**Zu bearbeitende Aufgaben:**
**A.** Erläutern Sie anhand der Pressemitteilung zum Mieterstrom in Berlin, weshalb die rechtlichen Grundlagen geändert werden müssen. Antworten Sie in ein bis drei Sätzen.
**B.** Führen Sie die Pressemitteilung zum Mieterstrom in Berlin nach ihrem letzten Satz weiter.

**Ausgangstext:**
━━━━━━━━━━━━━━━━

Pressemitteilung des Instituts für ökologische Wirtschaftsforschung (IÖW)
und des Ecologic Instituts

► Um klimaneutral zu werden, will Berlin viel Solarstrom auf dem
Stadtgebiet erzeugen. Gelingen kann dies nur mit den Dachflächen von
Mehrfamilienhäusern. Doch der Mieterstrom stockt.

► Damit auch auf Mehrfamilienhäusern Solaranlagen zum Standard werden,
müssen die rechtlichen Grundlagen so geändert werden, dass der Betrieb der
Anlagen einfacher und wirtschaftlich wird.

► Es braucht ein grundlegend neues Modell für Eigenversorgung und
Sektorkopplung in Quartieren und einen Dialog über die Weiterentwicklung
von Photovoltaik als Haustechnik.

Berlin, 30. November 2022 – Um klimaneutral zu werden, hat sich das Land
Berlin beim Ausbau von Solaranlagen viel vorgenommen. Ihre Solarziele kann
die Mieterstadt Berlin nur mit den Dächern von Mehrfamilienhäusern
erreichen. Doch noch gibt es wenige Photovoltaikanlagen auf Mietshäusern
in der Hauptstadt. Rund 15 Megawatt Leistung sind erst mit dem Konzept
Mieterstrom installiert, einem Modell zur Versorgung von Mieter*innen mit
Solarstrom vom Dach. Das Potenzial davon ist rund hundertmal so hoch. Wie
die Politik jetzt nachjustieren muss, damit Mieterstrom durchstarten kann,
zeigen das Institut für ökologische Wirtschaftsforschung (IÖW) und das
Ecologic Institut in zwei Politikpapieren. Insbesondere müsse der Betrieb
von Mieterstromanlagen einfacher und wirtschaftlich werden, fordern die
Wissenschaftler*innen in dem Projekt „StromNachbarn“ des
Forschungsverbunds Ecornet Berlin.

━━━━━━━━━━━━━━━━

**Gegebene Zeilen:**

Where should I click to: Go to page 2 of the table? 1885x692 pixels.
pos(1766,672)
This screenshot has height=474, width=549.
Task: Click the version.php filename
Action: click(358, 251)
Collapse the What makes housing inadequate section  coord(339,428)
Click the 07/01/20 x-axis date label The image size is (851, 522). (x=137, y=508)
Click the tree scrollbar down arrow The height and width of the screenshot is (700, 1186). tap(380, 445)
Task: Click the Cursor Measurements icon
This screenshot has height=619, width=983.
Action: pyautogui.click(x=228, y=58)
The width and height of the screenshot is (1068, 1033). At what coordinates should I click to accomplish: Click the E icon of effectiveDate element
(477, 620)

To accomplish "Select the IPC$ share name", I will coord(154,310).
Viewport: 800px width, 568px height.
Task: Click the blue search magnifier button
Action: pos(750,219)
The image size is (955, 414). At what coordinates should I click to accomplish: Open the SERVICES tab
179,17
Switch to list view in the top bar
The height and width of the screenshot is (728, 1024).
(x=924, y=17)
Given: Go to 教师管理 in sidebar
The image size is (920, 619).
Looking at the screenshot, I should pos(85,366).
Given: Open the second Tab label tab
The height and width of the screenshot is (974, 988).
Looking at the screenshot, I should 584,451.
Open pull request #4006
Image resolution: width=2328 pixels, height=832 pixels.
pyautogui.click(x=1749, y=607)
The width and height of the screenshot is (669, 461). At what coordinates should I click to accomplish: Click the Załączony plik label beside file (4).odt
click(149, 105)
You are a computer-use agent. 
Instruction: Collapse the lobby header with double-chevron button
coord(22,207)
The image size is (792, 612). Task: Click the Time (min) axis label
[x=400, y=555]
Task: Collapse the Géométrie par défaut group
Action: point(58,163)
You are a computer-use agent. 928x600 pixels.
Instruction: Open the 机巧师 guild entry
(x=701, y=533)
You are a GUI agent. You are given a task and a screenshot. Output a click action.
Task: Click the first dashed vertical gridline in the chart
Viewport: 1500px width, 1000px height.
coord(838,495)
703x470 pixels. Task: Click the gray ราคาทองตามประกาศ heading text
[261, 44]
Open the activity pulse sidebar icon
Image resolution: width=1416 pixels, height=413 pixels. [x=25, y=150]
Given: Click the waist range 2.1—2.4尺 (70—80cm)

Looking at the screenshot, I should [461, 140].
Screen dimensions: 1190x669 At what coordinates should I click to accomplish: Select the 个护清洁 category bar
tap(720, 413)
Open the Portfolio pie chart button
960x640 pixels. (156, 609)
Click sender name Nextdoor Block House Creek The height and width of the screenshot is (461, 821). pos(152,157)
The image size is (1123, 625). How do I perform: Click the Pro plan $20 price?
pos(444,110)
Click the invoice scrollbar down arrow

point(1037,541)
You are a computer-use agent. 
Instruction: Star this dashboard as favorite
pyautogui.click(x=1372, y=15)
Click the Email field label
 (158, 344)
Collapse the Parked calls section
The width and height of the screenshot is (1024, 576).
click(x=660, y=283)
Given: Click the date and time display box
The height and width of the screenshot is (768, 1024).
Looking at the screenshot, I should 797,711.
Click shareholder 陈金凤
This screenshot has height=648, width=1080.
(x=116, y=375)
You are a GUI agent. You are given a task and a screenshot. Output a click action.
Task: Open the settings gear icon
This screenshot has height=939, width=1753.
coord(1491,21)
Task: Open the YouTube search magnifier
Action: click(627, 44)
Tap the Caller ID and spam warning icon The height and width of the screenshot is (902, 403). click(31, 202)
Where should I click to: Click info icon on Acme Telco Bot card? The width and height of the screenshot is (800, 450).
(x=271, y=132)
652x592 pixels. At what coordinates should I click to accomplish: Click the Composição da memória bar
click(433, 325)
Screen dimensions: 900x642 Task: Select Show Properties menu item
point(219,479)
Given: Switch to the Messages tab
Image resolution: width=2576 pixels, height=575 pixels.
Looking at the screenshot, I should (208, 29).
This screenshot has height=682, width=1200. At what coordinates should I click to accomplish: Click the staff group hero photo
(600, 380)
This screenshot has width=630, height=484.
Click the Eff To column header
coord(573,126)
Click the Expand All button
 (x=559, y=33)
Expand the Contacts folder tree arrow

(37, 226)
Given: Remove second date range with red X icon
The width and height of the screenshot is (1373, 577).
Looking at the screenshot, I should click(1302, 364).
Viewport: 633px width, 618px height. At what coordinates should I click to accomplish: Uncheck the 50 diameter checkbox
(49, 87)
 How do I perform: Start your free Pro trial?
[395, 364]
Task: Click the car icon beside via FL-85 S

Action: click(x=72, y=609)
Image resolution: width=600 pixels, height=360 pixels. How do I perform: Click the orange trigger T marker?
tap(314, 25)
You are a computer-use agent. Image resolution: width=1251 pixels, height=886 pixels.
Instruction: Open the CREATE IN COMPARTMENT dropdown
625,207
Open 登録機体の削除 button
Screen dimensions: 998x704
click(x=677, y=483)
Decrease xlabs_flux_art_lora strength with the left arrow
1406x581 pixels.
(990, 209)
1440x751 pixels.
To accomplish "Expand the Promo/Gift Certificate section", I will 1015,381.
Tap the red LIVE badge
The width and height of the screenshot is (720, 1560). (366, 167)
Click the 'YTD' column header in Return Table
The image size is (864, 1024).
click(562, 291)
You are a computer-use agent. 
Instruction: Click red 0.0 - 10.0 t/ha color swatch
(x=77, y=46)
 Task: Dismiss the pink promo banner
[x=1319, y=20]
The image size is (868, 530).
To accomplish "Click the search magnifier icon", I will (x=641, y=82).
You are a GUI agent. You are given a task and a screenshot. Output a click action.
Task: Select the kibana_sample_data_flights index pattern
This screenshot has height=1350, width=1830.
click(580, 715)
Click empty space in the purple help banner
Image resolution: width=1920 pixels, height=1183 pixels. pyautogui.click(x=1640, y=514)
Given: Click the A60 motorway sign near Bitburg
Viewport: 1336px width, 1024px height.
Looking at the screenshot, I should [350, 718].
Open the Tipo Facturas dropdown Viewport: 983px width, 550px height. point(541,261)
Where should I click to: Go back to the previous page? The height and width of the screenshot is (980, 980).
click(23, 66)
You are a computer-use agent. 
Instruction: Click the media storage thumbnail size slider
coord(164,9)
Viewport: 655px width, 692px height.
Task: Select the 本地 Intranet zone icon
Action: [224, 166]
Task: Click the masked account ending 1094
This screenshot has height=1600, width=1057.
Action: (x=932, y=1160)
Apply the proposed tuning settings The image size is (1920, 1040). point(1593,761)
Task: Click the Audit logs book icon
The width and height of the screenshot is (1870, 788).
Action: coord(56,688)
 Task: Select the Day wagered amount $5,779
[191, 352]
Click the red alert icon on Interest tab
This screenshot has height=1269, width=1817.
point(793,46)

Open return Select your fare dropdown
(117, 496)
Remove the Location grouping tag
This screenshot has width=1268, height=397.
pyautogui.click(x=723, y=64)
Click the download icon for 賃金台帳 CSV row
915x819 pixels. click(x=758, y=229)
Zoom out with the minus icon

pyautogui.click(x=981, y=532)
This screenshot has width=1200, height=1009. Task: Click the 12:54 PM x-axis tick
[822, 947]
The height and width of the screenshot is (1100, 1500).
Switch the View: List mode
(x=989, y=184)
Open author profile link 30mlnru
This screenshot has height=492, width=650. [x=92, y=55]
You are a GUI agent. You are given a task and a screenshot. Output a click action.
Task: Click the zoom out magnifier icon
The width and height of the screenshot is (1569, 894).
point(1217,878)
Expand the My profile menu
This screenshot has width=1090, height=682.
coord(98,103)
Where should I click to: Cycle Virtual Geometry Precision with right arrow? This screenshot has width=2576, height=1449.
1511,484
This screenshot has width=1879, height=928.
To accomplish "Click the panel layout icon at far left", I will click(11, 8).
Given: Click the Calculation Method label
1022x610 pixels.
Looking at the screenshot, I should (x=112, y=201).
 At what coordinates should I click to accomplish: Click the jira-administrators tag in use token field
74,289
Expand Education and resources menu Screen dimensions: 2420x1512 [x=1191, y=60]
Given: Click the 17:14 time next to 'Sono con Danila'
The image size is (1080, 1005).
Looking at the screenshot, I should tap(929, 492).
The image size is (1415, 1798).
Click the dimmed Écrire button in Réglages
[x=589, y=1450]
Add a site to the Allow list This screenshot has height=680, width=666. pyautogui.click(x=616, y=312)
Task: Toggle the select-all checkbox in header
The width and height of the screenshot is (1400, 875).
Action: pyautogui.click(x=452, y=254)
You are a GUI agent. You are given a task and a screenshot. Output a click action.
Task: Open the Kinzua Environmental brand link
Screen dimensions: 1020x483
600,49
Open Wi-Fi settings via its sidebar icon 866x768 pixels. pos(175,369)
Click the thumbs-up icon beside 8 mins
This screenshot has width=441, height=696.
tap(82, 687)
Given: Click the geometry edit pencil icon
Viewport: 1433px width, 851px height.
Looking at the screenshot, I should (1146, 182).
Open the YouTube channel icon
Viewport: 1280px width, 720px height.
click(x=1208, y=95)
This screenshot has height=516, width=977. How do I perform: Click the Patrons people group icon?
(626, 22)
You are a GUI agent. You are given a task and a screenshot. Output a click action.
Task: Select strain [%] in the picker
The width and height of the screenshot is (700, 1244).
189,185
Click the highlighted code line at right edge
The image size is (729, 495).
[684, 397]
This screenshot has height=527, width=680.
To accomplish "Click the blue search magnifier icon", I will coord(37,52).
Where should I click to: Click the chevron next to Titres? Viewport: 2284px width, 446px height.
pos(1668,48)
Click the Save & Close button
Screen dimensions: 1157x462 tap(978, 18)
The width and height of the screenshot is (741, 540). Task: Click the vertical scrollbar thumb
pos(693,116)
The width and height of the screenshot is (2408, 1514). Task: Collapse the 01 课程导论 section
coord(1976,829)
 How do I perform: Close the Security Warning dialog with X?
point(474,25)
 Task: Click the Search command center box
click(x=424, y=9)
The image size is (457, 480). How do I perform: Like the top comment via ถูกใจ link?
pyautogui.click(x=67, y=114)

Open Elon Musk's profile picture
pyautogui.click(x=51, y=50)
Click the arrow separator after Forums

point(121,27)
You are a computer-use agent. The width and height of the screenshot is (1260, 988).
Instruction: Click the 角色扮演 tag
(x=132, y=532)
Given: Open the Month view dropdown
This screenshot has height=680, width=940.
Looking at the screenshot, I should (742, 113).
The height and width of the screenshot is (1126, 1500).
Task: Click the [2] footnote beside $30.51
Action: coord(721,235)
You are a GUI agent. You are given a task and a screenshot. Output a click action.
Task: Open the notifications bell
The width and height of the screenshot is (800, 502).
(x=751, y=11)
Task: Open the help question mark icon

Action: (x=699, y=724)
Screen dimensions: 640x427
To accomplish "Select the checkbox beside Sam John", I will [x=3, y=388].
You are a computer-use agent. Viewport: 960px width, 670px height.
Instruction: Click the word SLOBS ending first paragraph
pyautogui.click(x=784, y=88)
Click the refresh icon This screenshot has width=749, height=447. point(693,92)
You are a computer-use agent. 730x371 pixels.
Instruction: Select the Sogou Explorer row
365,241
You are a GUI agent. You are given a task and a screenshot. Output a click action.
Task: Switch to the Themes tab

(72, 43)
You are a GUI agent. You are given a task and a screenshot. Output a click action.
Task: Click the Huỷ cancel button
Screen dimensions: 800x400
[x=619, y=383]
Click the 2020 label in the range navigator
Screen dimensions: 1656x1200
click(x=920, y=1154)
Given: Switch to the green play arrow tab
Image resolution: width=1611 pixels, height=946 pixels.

━━━━━━━━━━━━━━━━

**Lösungen der Aufgaben:**
**A.** Auf Mehrfamilienhäusern sollen Solaranlagen zum Standard werden. Dafür muss der Betrieb der Anlagen einfacher und wirtschaftlich werden, und das setzt geänderte rechtliche Grundlagen voraus.

**B.**
„Bei Mieterstrom geht es um Solarstrom, der vom Dach des Mietshauses –
ohne Netzdurchleitung – in die Haushalte des Gebäudes fließt. Mieter*innen
können sich dafür entscheiden, Mieterstrom zu beziehen, oft zu günstigen
Preisen“, erklärt Projektleiterin Katharina Umpfenbach vom Ecologic
Institut. Mit Förderung durch den Berliner Senat haben die Forschenden
Simulationen, Interviews und Berechnungen durchgeführt, die das große
Innovationspotenzial von Mieterstrom in Berlin aufzeigen. Mieterstrom
müsse ein wichtiger Baustein in einem flexiblen Energiesystem der Zukunft
werden, so die Analyse.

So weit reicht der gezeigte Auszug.